GREENCORE IS to buy British sandwich-maker Uniq for £113 million (€128.5 million).
The Irish group is to fund the acquisition of its British rival through a fully underwritten five-for-six rights issue at 46 cent per share, which will raise just over €80 million. The remainder will be financed through a Bank of Ireland debt facility.
The 96-cent-per-share offer represents a 62.7 per cent premium to Uniq’s share price on April 1st when the proposed sale of the company was announced.
Speaking to The Irish Times,Greencore chief executive Patrick Coveney said the "price paid was necessary to execute the transaction". He said the company is confident that the returns generated will justify the price, adding that the bidding process was competitive.
Greencore’s share price shed more than 9 per cent yesterday in Dublin, though on low volumes. The rights issue will result in the dilution of share value for existing shareholders.
The company, whose shareholding is 90 per cent held by institutional investors, has already secured the backing of 37 per cent of its shareholders for the deal and rights issue.
Greencore will most likely delist from the Iseq index as it moves its primary listing to London. It will also report in sterling.
Uniq, which is one of the biggest players in the convenience foods and dessert business in the UK, was put on the market in April after the company’s pension fund trustees took control of 90 per cent of the company by way of an unusual equity-for-debt swap, in a bid to deal with the company’s £400 million-plus pension deficit.
The transaction will strengthen Greencore’s position in the convenience food market in the UK where Uniq is a major convenience food supplier. In particular, Greencore highlighted Uniq’s contract with Marks Spencer as one of the key benefits of the deal. MS accounts for less than 1 per cent of Greencore’s sales currently.

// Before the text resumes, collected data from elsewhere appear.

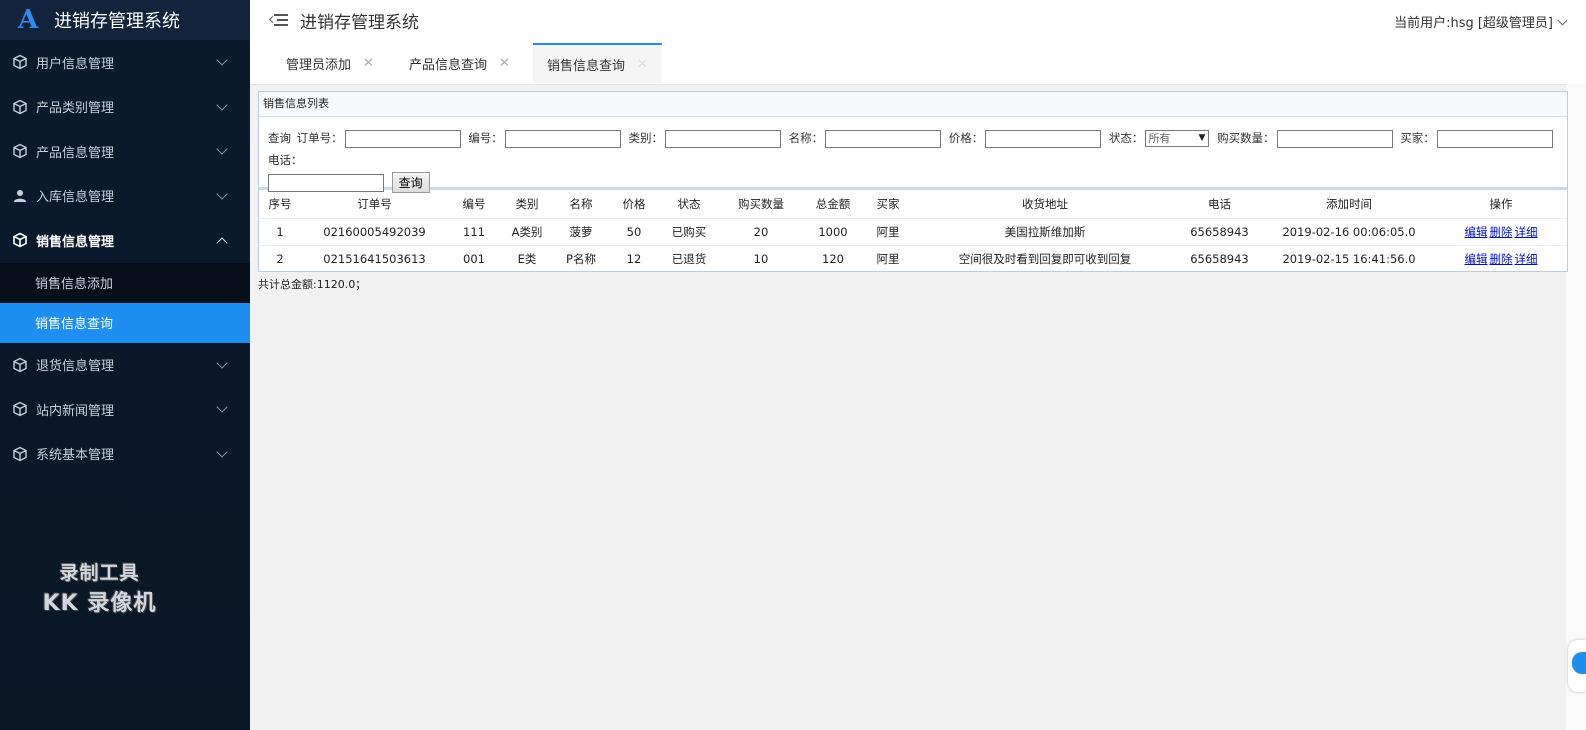 The image size is (1586, 730). Describe the element at coordinates (1045, 232) in the screenshot. I see `cell-address: 美国拉斯维加斯` at that location.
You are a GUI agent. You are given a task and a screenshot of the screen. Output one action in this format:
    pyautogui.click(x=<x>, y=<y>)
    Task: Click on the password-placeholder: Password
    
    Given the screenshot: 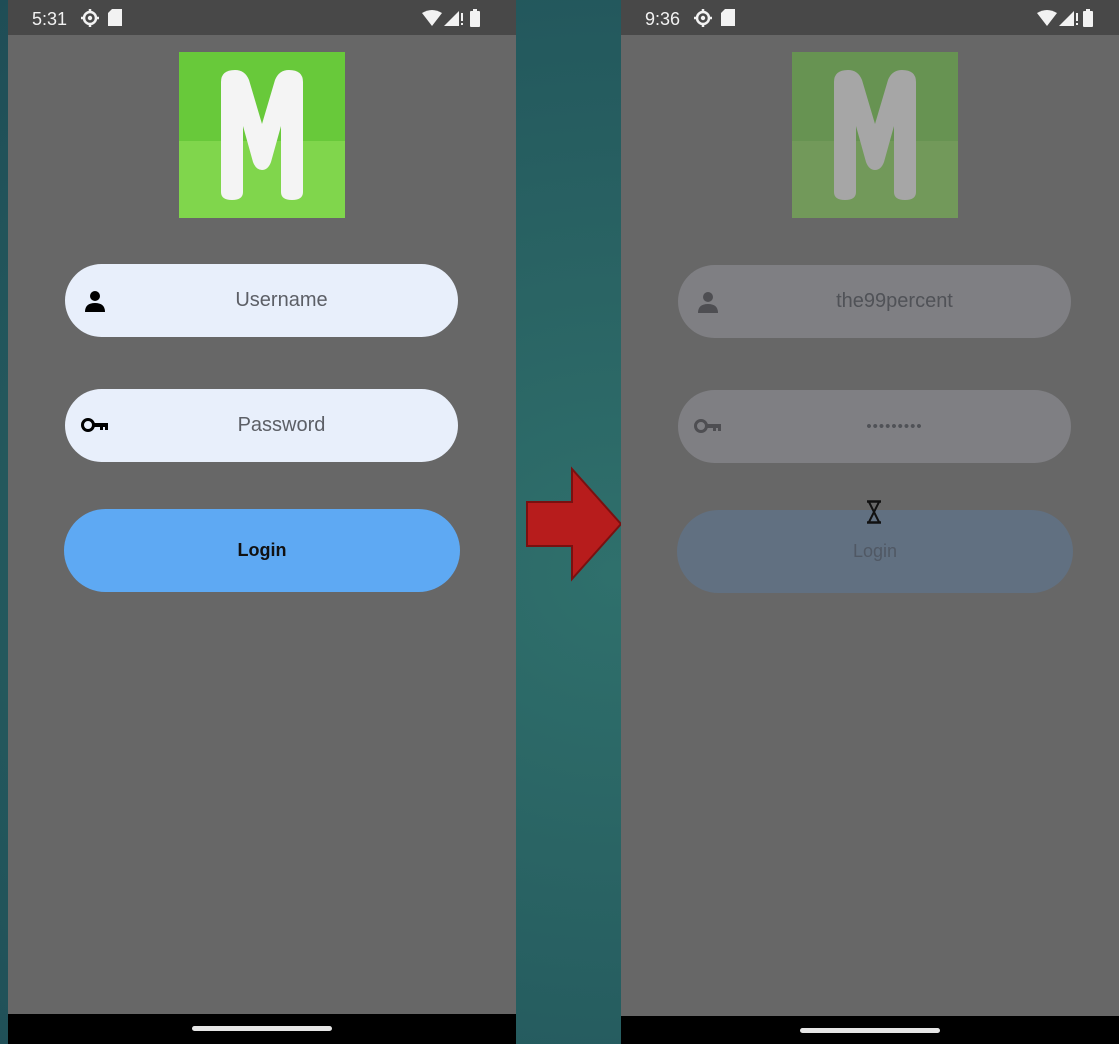 What is the action you would take?
    pyautogui.click(x=282, y=425)
    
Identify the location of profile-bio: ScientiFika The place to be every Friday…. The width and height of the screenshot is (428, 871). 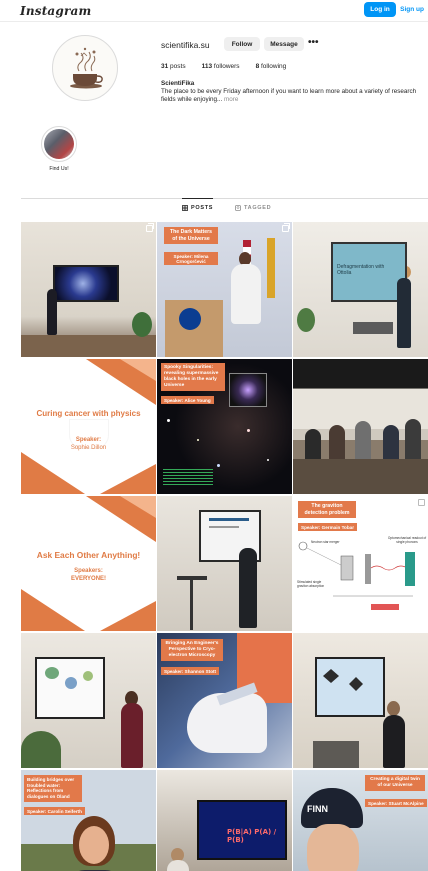
(292, 92).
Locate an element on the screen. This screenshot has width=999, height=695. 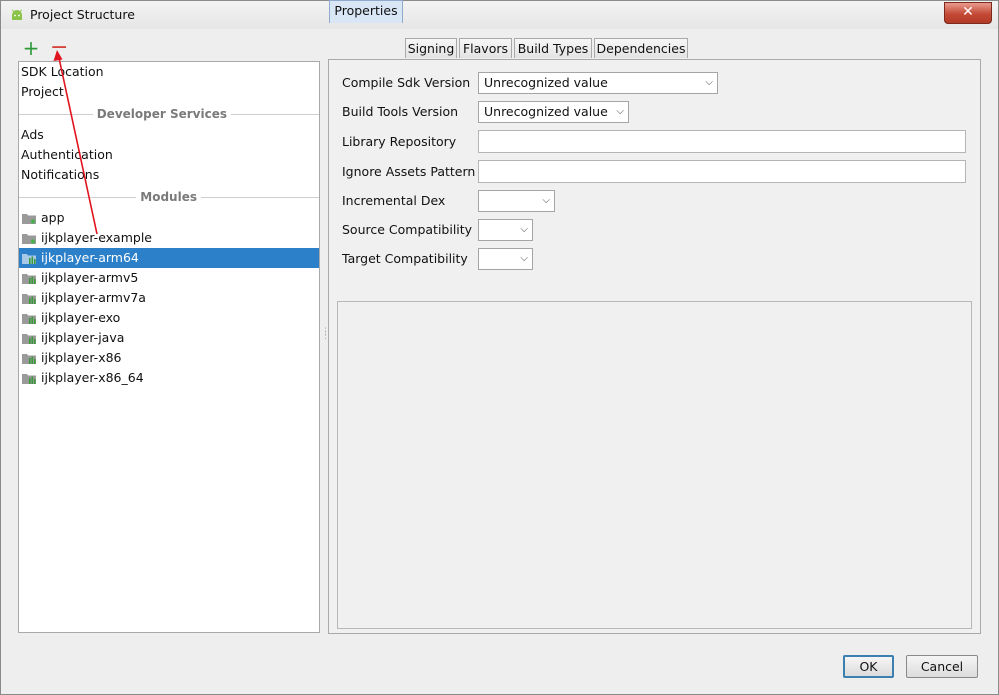
compile-sdk-select: Unrecognized value ⌵ is located at coordinates (598, 83).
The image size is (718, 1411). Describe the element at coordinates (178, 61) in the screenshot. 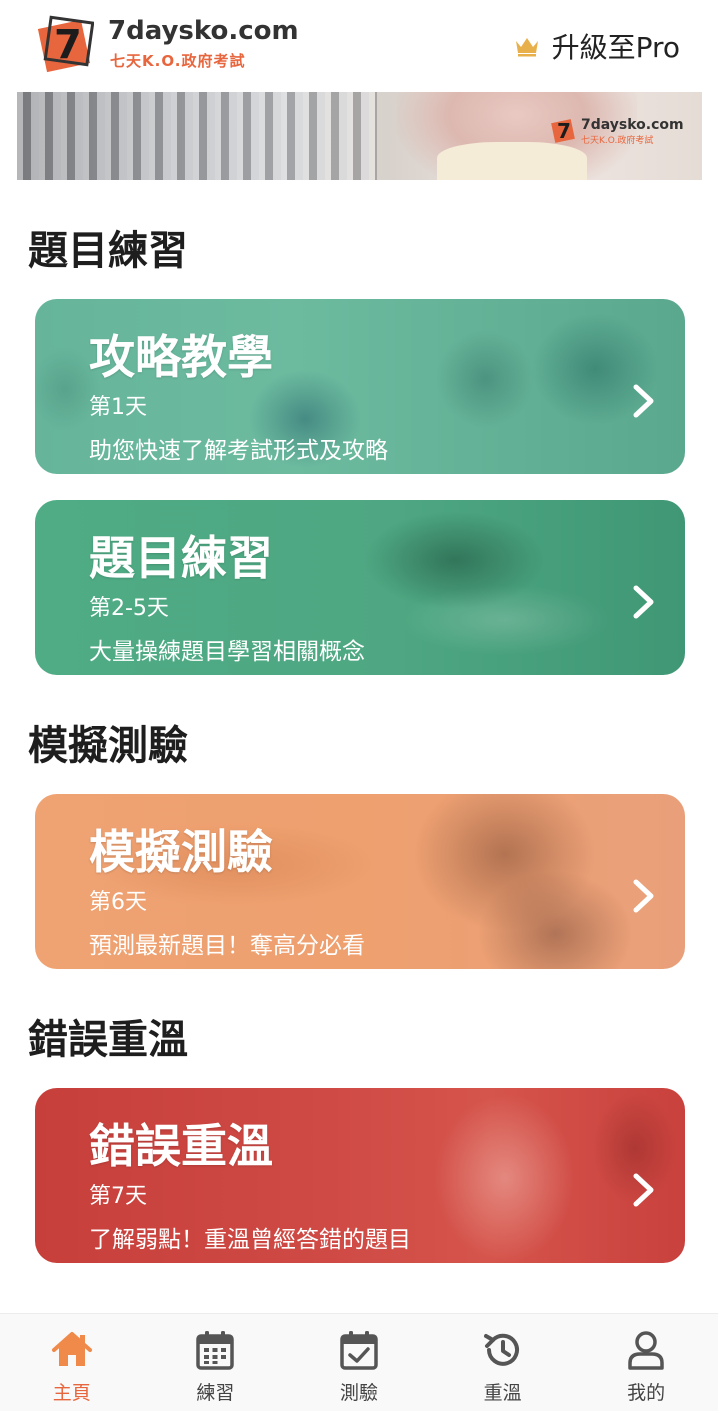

Uniq’s desserts business, which represents about half of the company’s turnover, has been more problematic, however, and the company had recently initiated a restructuring of the division.
Patrick Coveney said yesterday that Greencore was fully briefed on the status of the restructuring plan and supported the current strategy, which was to focus on fewer customers and products.
Greencore said yesterday that the acquisition should lead to more than £10 million in cost-saving synergies. Of this, €5 million will come from the decision to move the listing to the UK, due to the elimination of duplicated corporate, divisional and functional overheads. Another €5 million will be saved by eliminating purchasing and supply chain overlap.
The acquisition should deliver mid-single digit adjusted earnings per share accretion for the 2012 financial year, the company said, also leading to increased earnings in following years.
In a trading update yesterday, Greencore said convenience foods revenues increased 9 per cent in the three months to July 1st, though it noted the difficult trading conditions in the UK. It expects the market to remain volatile through the remainder of 2011.